REQUIRED TASKS =>
[1] Using the portfolio text on the artist's paintings and prints, answer each question:
(a) How tall can pendoring trees grow?
(b) Near which subway station and in which city were the Xingsha monotypes made?
(c) Since what year has the artist's process taken the form of a succession of series?
[2] Carry on the portfolio text about the artist's paintings and prints from the point where it stops.

PAGE TEXT =>
PENDORING PAINTINGS / 2018 - 2022 (ONGOING)

The ongoing series of Pendoring paintings is first and foremost inspired by pendoring trees (Accacia karroo of the Fabacea genus) - thorn trees characteristic in the Klein Karoo landscape in South Africa where I grew up and commonly found throughout Southern Africa. These trees can grow up to 12 meters tall and are covered with paired, straight white thorns that can grow very long. As kids my friends and I used to play barefoot soccer at school under and alongside the canopies of these trees and it often happened that one would end up stepping into one or two of these thorns. Then one would cry or bite on your lip, remove the thorns, collect yourself and continue to play. As a profound memory of my childhood this turned out to be quite the metaphor for navigating one's way through life, and it is precisely this metaphor that I explore visually in this series of paintings.


Apart from its abstraction, these compositions also double as African landscapes while its content speak of one's journey to accomplishment, of overcoming obstacles and setbacks, and ultimately, obtaining and appreciating the value of hard earned success. In its interpretation these abstract landscapes can be read by the viewer in terms of their own personal narratives and sense of achievement. Simultaneously, given my history, these works can also be read as a reflection on the harshness and instability of South Africa's ongoing political and socioeconomic landscape. The stark contrast of the overwhelming use of black and white paint also lends emphasis to this interpretation although some of the paintings in this series. This style has since been applied to more figuratively recognizable compositions as well.


PRINTmaking

TAOYUANCUN MONOTYPES / 2021 - 2022

A series of oil-based monotypes created whilst living near the Taoyuancun subway station in the Nanshan district of Shenzhen, China.

Selected examples of prints from this series shown.


XINGSHA MONOTYPES / 2019 - 2020

A series of oil-based monotypes created whilst living near the Xingsha subway station in the Xingsha district of Changsha, China.

Selected examples of prints from this series shown.




HUALIKAN MONOTYPES / 2018 - 2019

A series of oil-based monotypes created whilst living near the Hualikan subway station in the Shunyi district of Beijing, China.

Selected examples of prints from this series shown.

mIXED

Media

TOPOGRAPHIES / 2018 - 2022 (ONGOING)

Since 2013 my process of artmaking has continuously manifested as a succession of series ranging from drawings, giclée print editions, Indian ink paintings with felt-tip pen sketches, acrylic paintings, woodcuts, and more recently, monotypes.

COLLECTED MATERIAL =>
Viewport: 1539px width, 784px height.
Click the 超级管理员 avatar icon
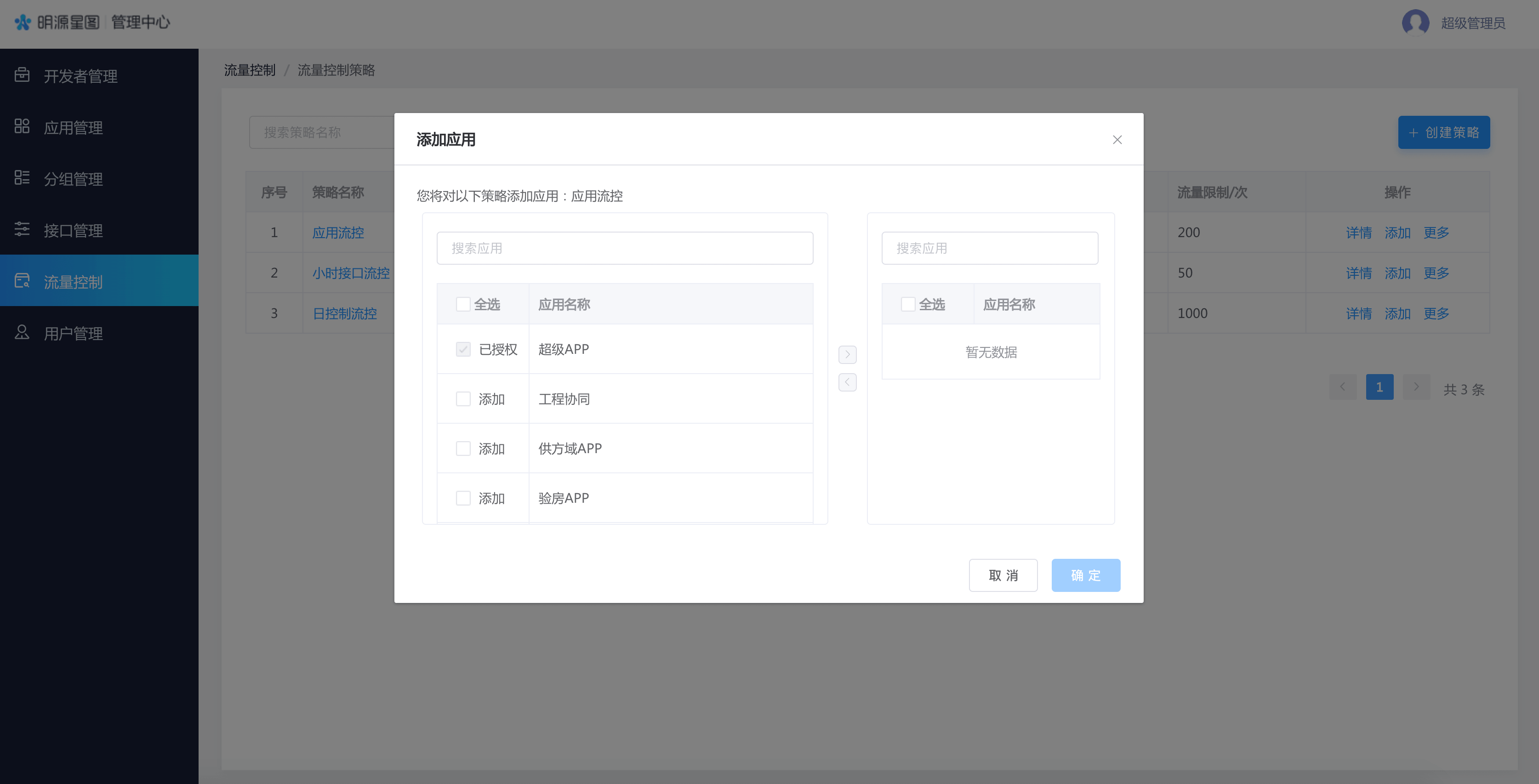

OUTPUTS IN ORDER =>
[1]
(a) Up to 12 meters.
(b) Near the Xingsha subway station, in Changsha, China.
(c) Since 2013.

[2]
Stylistically, my work has freely moved back and forth and in-between figurative imagery and altogether abstraction. Though the works produced in different series have engaged with a range of interconnected discourses and topics, there is one continuous underlying theme that is ever more at the forefront in my work as evident in the ongoing production of all my work, yet especially so in my mixed media imagery: this theme is what I refer to as my (Immaterial) Topographies.


The term topography is to be understood as the graphic representation or mapping of a landscape’s surface. Originally, I explored this in conjunction with that which can be considered immaterial - either suggesting something that is of no significance or something that is not of a material substance. To me, this persistent theme of (immaterial) topographies relates to memory and experience as it is bound to place, i.e. to time and space (when they took place, where they took place). And the emotions related to the experiences informing our memories eventually seem to override the specific details of its time-space particulars, but for the memories to remain, however abstracted, aspects of these remain like non-material maps indicating an abstracted location where these memories continue to exist. I think of these as flowing inner landscapes - of no significance to others who cannot begin to comprehend who one might be because of this make-up of memories and experiences. Yet they do constitute an essential part of who we are, even more so when the prominence of our physical attributes diminishes or is vanquished.








In an ever-increasing material world, there is something deeply non-material, immaterial, even spiritual, about the collection of events and feelings we carry in life as individuals. As immensely personal and unique as they are, collectively these immaterial topographies become an abstracted attribute we share as human beings. And to remain authentic and true, what I present in my work as such is deeply subjective and personal.


From its onset, my art has explored the complex relation between landscape, experience, and memory - albeit in forms of addressing politics, identity, or various forms of hybridity (from the intercultural to the historic and personal). This pursuit has often served as an avenue of dissent towards the common notion of 'everything under the sun (i.e. in art) has already been done', for I believe it means something different to be human today than it did in previous times, or will do in times to come. And, if it means something different to be human today, there is something different to say and conceive about the present-day human condition and zeitgeist as an artist.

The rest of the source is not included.